What the task asks: Please reproduce the following lines verbatim, all of them, without changing anything.

=== Extracted data ===

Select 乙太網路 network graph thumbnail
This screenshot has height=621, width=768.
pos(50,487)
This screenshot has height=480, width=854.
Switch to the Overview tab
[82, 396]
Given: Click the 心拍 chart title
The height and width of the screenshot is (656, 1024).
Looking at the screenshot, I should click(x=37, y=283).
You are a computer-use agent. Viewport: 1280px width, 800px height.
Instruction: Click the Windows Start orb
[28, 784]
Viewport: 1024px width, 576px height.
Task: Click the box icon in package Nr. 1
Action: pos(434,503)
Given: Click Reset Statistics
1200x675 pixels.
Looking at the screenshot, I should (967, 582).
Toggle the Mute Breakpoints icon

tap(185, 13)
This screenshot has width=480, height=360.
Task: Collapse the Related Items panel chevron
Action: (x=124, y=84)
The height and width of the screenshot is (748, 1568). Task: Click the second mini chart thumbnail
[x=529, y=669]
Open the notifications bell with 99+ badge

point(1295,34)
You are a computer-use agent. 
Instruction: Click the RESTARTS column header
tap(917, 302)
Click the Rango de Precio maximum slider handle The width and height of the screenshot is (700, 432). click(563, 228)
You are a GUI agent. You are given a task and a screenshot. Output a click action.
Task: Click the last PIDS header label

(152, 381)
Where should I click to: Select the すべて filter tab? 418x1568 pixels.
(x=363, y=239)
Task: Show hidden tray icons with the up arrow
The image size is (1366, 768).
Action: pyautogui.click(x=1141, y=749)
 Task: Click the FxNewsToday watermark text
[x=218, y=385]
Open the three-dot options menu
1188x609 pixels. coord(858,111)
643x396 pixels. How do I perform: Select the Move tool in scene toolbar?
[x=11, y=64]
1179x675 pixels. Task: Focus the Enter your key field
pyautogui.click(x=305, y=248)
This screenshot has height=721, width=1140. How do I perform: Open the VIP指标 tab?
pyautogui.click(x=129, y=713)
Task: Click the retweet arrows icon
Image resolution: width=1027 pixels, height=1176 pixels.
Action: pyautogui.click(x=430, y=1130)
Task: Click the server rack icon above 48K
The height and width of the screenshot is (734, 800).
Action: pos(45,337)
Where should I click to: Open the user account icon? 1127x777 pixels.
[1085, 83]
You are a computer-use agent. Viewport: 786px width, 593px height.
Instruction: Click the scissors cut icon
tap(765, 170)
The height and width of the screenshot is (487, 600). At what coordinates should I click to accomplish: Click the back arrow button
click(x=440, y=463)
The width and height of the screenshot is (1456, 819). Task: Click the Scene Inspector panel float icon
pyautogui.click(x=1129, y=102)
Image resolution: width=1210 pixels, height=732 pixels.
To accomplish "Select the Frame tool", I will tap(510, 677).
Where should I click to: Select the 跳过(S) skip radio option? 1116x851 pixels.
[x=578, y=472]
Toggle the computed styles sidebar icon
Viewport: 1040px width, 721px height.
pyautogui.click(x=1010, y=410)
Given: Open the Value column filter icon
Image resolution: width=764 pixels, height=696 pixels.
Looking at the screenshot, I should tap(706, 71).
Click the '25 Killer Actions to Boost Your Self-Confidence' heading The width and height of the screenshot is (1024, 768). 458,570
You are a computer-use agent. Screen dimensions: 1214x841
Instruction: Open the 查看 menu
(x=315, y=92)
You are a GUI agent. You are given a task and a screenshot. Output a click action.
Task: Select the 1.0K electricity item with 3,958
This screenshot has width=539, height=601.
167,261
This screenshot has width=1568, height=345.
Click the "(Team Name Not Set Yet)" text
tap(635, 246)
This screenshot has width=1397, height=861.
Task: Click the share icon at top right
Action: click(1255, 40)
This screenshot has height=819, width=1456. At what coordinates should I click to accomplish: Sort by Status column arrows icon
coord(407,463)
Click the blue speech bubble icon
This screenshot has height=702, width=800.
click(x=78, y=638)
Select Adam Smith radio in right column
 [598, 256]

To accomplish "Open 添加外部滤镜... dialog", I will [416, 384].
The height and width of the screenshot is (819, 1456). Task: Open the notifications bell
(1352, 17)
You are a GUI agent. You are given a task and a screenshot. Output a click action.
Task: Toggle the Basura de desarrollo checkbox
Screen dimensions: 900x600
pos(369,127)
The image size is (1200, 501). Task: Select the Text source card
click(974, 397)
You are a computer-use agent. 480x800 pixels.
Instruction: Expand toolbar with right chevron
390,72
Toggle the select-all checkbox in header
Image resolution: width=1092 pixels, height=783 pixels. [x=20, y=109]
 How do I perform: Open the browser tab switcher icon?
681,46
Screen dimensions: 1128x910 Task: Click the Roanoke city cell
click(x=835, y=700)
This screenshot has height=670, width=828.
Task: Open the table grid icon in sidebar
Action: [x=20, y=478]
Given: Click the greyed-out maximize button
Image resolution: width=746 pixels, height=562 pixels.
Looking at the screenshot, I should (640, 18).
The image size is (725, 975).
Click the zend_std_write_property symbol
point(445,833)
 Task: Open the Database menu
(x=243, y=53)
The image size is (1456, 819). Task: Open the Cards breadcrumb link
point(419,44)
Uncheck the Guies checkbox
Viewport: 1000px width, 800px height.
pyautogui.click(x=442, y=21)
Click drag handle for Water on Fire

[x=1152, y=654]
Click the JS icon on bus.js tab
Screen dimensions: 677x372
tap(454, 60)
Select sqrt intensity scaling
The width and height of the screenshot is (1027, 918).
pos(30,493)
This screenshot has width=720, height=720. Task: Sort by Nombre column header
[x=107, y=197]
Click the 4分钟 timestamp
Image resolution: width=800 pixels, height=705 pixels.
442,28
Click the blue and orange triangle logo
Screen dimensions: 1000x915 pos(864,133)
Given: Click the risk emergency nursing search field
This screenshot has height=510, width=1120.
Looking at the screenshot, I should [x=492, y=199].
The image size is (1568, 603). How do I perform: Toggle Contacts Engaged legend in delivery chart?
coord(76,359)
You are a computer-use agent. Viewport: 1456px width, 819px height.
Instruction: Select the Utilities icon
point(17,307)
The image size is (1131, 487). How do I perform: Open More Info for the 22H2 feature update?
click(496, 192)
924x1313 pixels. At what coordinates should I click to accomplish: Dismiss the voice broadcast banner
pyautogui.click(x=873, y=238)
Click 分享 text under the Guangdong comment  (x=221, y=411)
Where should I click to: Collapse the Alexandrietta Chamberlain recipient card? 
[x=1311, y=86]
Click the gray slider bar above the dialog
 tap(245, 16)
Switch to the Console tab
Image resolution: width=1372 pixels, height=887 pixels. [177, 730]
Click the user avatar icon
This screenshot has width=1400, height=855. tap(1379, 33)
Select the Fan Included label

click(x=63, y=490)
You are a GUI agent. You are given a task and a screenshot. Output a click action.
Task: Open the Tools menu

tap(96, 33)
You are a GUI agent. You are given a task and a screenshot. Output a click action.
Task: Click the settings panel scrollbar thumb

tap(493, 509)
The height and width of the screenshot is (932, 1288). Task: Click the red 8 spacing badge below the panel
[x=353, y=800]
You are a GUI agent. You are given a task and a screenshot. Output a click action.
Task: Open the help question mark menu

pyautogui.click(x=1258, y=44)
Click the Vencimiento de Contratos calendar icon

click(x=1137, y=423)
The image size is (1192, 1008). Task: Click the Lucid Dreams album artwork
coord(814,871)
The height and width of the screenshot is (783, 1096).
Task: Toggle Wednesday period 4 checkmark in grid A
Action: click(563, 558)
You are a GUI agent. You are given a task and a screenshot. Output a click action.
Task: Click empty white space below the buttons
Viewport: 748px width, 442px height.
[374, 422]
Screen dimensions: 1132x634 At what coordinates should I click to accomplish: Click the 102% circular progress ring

===

Correct output:
Select 乙太網路 network graph thumbnail
This screenshot has height=621, width=768.
pos(50,487)
This screenshot has height=480, width=854.
Switch to the Overview tab
[82, 396]
Given: Click the 心拍 chart title
The height and width of the screenshot is (656, 1024).
Looking at the screenshot, I should click(x=37, y=283).
You are a computer-use agent. Viewport: 1280px width, 800px height.
Instruction: Click the Windows Start orb
[28, 784]
Viewport: 1024px width, 576px height.
Task: Click the box icon in package Nr. 1
Action: pos(434,503)
Given: Click Reset Statistics
1200x675 pixels.
Looking at the screenshot, I should (967, 582).
Toggle the Mute Breakpoints icon

tap(185, 13)
This screenshot has width=480, height=360.
Task: Collapse the Related Items panel chevron
Action: (x=124, y=84)
The height and width of the screenshot is (748, 1568). Task: Click the second mini chart thumbnail
[x=529, y=669]
Open the notifications bell with 99+ badge

point(1295,34)
You are a computer-use agent. 
Instruction: Click the RESTARTS column header
tap(917, 302)
Click the Rango de Precio maximum slider handle The width and height of the screenshot is (700, 432). click(563, 228)
You are a GUI agent. You are given a task and a screenshot. Output a click action.
Task: Click the last PIDS header label

(152, 381)
Where should I click to: Select the すべて filter tab? 418x1568 pixels.
(x=363, y=239)
Task: Show hidden tray icons with the up arrow
The image size is (1366, 768).
Action: pyautogui.click(x=1141, y=749)
 Task: Click the FxNewsToday watermark text
[x=218, y=385]
Open the three-dot options menu
1188x609 pixels. coord(858,111)
643x396 pixels. How do I perform: Select the Move tool in scene toolbar?
[x=11, y=64]
1179x675 pixels. Task: Focus the Enter your key field
pyautogui.click(x=305, y=248)
This screenshot has height=721, width=1140. How do I perform: Open the VIP指标 tab?
pyautogui.click(x=129, y=713)
Task: Click the retweet arrows icon
Image resolution: width=1027 pixels, height=1176 pixels.
Action: pyautogui.click(x=430, y=1130)
Task: Click the server rack icon above 48K
The height and width of the screenshot is (734, 800).
Action: pos(45,337)
Where should I click to: Open the user account icon? 1127x777 pixels.
[1085, 83]
You are a computer-use agent. Viewport: 786px width, 593px height.
Instruction: Click the scissors cut icon
tap(765, 170)
The height and width of the screenshot is (487, 600). At what coordinates should I click to accomplish: Click the back arrow button
click(x=440, y=463)
The width and height of the screenshot is (1456, 819). Task: Click the Scene Inspector panel float icon
pyautogui.click(x=1129, y=102)
Image resolution: width=1210 pixels, height=732 pixels.
To accomplish "Select the Frame tool", I will tap(510, 677).
Where should I click to: Select the 跳过(S) skip radio option? 1116x851 pixels.
[x=578, y=472]
Toggle the computed styles sidebar icon
Viewport: 1040px width, 721px height.
pyautogui.click(x=1010, y=410)
Given: Open the Value column filter icon
Image resolution: width=764 pixels, height=696 pixels.
Looking at the screenshot, I should tap(706, 71).
Click the '25 Killer Actions to Boost Your Self-Confidence' heading The width and height of the screenshot is (1024, 768). 458,570
You are a computer-use agent. Screen dimensions: 1214x841
Instruction: Open the 查看 menu
(x=315, y=92)
You are a GUI agent. You are given a task and a screenshot. Output a click action.
Task: Select the 1.0K electricity item with 3,958
This screenshot has width=539, height=601.
167,261
This screenshot has width=1568, height=345.
Click the "(Team Name Not Set Yet)" text
tap(635, 246)
This screenshot has width=1397, height=861.
Task: Click the share icon at top right
Action: click(1255, 40)
This screenshot has height=819, width=1456. At what coordinates should I click to accomplish: Sort by Status column arrows icon
coord(407,463)
Click the blue speech bubble icon
This screenshot has height=702, width=800.
click(x=78, y=638)
Select Adam Smith radio in right column
 [598, 256]

To accomplish "Open 添加外部滤镜... dialog", I will [416, 384].
The height and width of the screenshot is (819, 1456). Task: Open the notifications bell
(1352, 17)
You are a GUI agent. You are given a task and a screenshot. Output a click action.
Task: Toggle the Basura de desarrollo checkbox
Screen dimensions: 900x600
pos(369,127)
The image size is (1200, 501). Task: Select the Text source card
click(974, 397)
You are a computer-use agent. 480x800 pixels.
Instruction: Expand toolbar with right chevron
390,72
Toggle the select-all checkbox in header
Image resolution: width=1092 pixels, height=783 pixels. [x=20, y=109]
 How do I perform: Open the browser tab switcher icon?
681,46
Screen dimensions: 1128x910 Task: Click the Roanoke city cell
click(x=835, y=700)
This screenshot has height=670, width=828.
Task: Open the table grid icon in sidebar
Action: [x=20, y=478]
Given: Click the greyed-out maximize button
Image resolution: width=746 pixels, height=562 pixels.
Looking at the screenshot, I should (640, 18).
The image size is (725, 975).
Click the zend_std_write_property symbol
point(445,833)
 Task: Open the Database menu
(x=243, y=53)
The image size is (1456, 819). Task: Open the Cards breadcrumb link
point(419,44)
Uncheck the Guies checkbox
Viewport: 1000px width, 800px height.
pyautogui.click(x=442, y=21)
Click drag handle for Water on Fire

[x=1152, y=654]
Click the JS icon on bus.js tab
Screen dimensions: 677x372
tap(454, 60)
Select sqrt intensity scaling
The width and height of the screenshot is (1027, 918).
pos(30,493)
This screenshot has width=720, height=720. Task: Sort by Nombre column header
[x=107, y=197]
Click the 4分钟 timestamp
Image resolution: width=800 pixels, height=705 pixels.
442,28
Click the blue and orange triangle logo
Screen dimensions: 1000x915 pos(864,133)
Given: Click the risk emergency nursing search field
This screenshot has height=510, width=1120.
Looking at the screenshot, I should [x=492, y=199].
The image size is (1568, 603). How do I perform: Toggle Contacts Engaged legend in delivery chart?
coord(76,359)
You are a computer-use agent. Viewport: 1456px width, 819px height.
Instruction: Select the Utilities icon
point(17,307)
The image size is (1131, 487). How do I perform: Open More Info for the 22H2 feature update?
click(496, 192)
924x1313 pixels. At what coordinates should I click to accomplish: Dismiss the voice broadcast banner
pyautogui.click(x=873, y=238)
Click 分享 text under the Guangdong comment  (x=221, y=411)
Where should I click to: Collapse the Alexandrietta Chamberlain recipient card? 
[x=1311, y=86]
Click the gray slider bar above the dialog
 tap(245, 16)
Switch to the Console tab
Image resolution: width=1372 pixels, height=887 pixels. [177, 730]
Click the user avatar icon
This screenshot has width=1400, height=855. tap(1379, 33)
Select the Fan Included label

click(x=63, y=490)
You are a GUI agent. You are given a task and a screenshot. Output a click action.
Task: Open the Tools menu

tap(96, 33)
You are a GUI agent. You are given a task and a screenshot. Output a click action.
Task: Click the settings panel scrollbar thumb

tap(493, 509)
The height and width of the screenshot is (932, 1288). Task: Click the red 8 spacing badge below the panel
[x=353, y=800]
You are a GUI agent. You are given a task and a screenshot. Output a click action.
Task: Open the help question mark menu

pyautogui.click(x=1258, y=44)
Click the Vencimiento de Contratos calendar icon

click(x=1137, y=423)
The image size is (1192, 1008). Task: Click the Lucid Dreams album artwork
coord(814,871)
The height and width of the screenshot is (783, 1096).
Task: Toggle Wednesday period 4 checkmark in grid A
Action: click(563, 558)
You are a GUI agent. You are given a task and a screenshot. Output a click action.
Task: Click empty white space below the buttons
Viewport: 748px width, 442px height.
[374, 422]
Screen dimensions: 1132x634 At what coordinates should I click to accomplish: Click the 102% circular progress ring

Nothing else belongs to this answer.